All
the Light We Cannot See by Anthony Doerr
Date:
February 21, 2016
Grade:
5-
Details:
Book Club Read
Own
/ Paperback
The
blurb:
WINNER OF THE PULITZER PRIZE
From the highly acclaimed, multiple award-winning Anthony Doerr, the beautiful, stunningly ambitious instant New York Times bestseller about a blind French girl and a German boy whose paths collide in occupied France as both try to survive the devastation of World War II.
Marie-Laure lives with her father in Paris near the Museum of Natural History, where he works as the master of its thousands of locks. When she is six, Marie-Laure goes blind and her father builds a perfect miniature of their neighborhood so she can memorize it by touch and navigate her way home. When she is twelve, the Nazis occupy Paris and father and daughter flee to the walled citadel of Saint-Malo, where Marie-Laure’s reclusive great-uncle lives in a tall house by the sea. With them they carry what might be the museum’s most valuable and dangerous jewel.
In a mining town in Germany, the orphan Werner grows up with his younger sister, enchanted by a crude radio they find. Werner becomes an expert at building and fixing these crucial new instruments, a talent that wins him a place at a brutal academy for Hitler Youth, then a special assignment to track the resistance. More and more aware of the human cost of his intelligence, Werner travels through the heart of the war and, finally, into Saint-Malo, where his story and Marie-Laure’s converge.
From the highly acclaimed, multiple award-winning Anthony Doerr, the beautiful, stunningly ambitious instant New York Times bestseller about a blind French girl and a German boy whose paths collide in occupied France as both try to survive the devastation of World War II.

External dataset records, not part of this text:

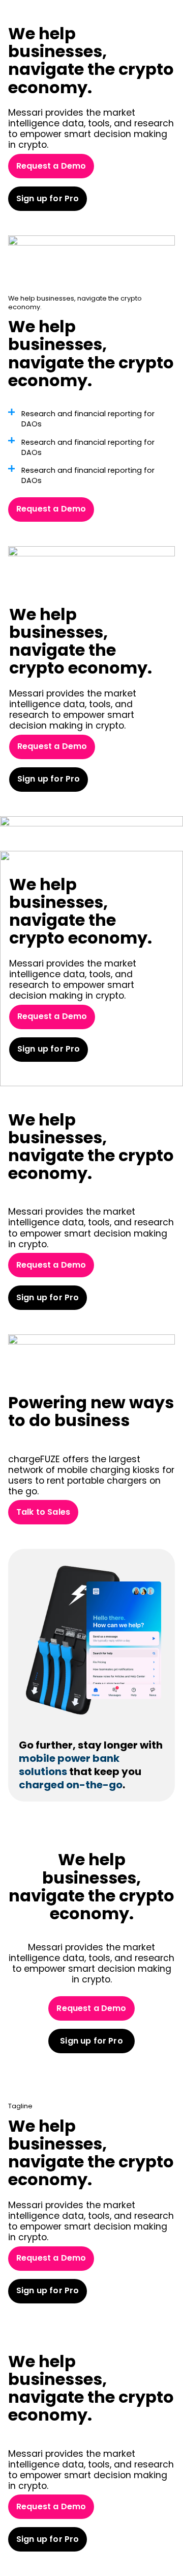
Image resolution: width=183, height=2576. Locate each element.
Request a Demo (51, 166)
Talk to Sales (43, 1512)
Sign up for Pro (47, 198)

Marie-Laure lives with her father in Paris near the Museum of Natural History, where he works as the master of its thousands of locks. When she is six, Marie-Laure goes blind and her father builds a perfect miniature of their neighborhood so she can memorize it by touch and navigate her way home. When she is twelve, the Nazis occupy Paris and father and daughter flee to the walled citadel of Saint-Malo, where Marie-Laure’s reclusive great-uncle lives in a tall house by the sea. With them they carry what might be the museum’s most valuable and dangerous jewel.
In a mining town in Germany, the orphan Werner grows up with his younger sister, enchanted by a crude radio they find. Werner becomes an expert at building and fixing these crucial new instruments, a talent that wins him a place at a brutal academy for Hitler Youth, then a special assignment to track the resistance. More and more aware of the human cost of his intelligence, Werner travels through the heart of the war and, finally, into Saint-Malo, where his story and Marie-Laure’s converge.
My thoughts:
If I had to give a short and personal
description of this story I’d say it is a beautiful description of the horror
and futility of war. All the Light We Cannot See
describes events during the Second World War as experienced by two youngsters,
on opposite sides of the conflict, who are victims of the times they live in.
Neither of them is in a place or position to influence the events shaping their
lives and future and both are forced to endure horrors not of their own making.
Which is of course exactly what war does to most people who have to try and
live through one.
And yet, nothing in this book is presented as
shocking. The language used is understated and descriptive, as if the events we
are shown are only objective truths about a situation outside of ourselves.
Emotions seem to live just underneath the surface of this story. Of course it was
exactly this perceived distance between the story and the reader which drew me
in, which forced me to think long and hard, and which ensured that the story reverberated
inside me long after I had put the book down. On numerous occasions the
feelings didn’t hit me immediately upon reading certain scenes but rather after
I’d lived with the development for a while, as if they had to stew inside me
first before they erupted into their full power.
Communication was for me (one of) the major
motive(s) in this story. Because Marie-Laure is blind she depends on communication
more than a sighted person would. Werner’s knack for radios means he can learn
about the world and science in an environment which otherwise doesn’t provide
him with many opportunities to broaden his horizons. Radio broadcasts establish
a connection between these two long before they are aware of the other’s
existence and are also what bring them together eventually. It is the power of
words and the need to both hear and be heard,
which resonated strongest with me while reading this book.
This
book did remind me of The Book Thief by Markus Zusak, which happens to be one
of my favourite books ever. The similarities are more in the nuances than in
the actual story though. The feeling the story left me with was reminiscent of
the emotions I felt after finishing The Book Thief. I guess what it boils down
to is that the cruelty of war is even more blatant when you see the conflict
through the eyes of children who are ill equipped to understand the situation
they find themselves in and even less prepared to deal with it.
Overall
this was a highly imaginative, intriguing, and thought-provoking read. The
story is told in such a way that it feels gentle even while what actually
happens on the page slowly breaks your heart. Beauty and horror are depicted
side by side in such a way that they occasionally bleed into each other. This
is a book that will stay with me for a long time to come.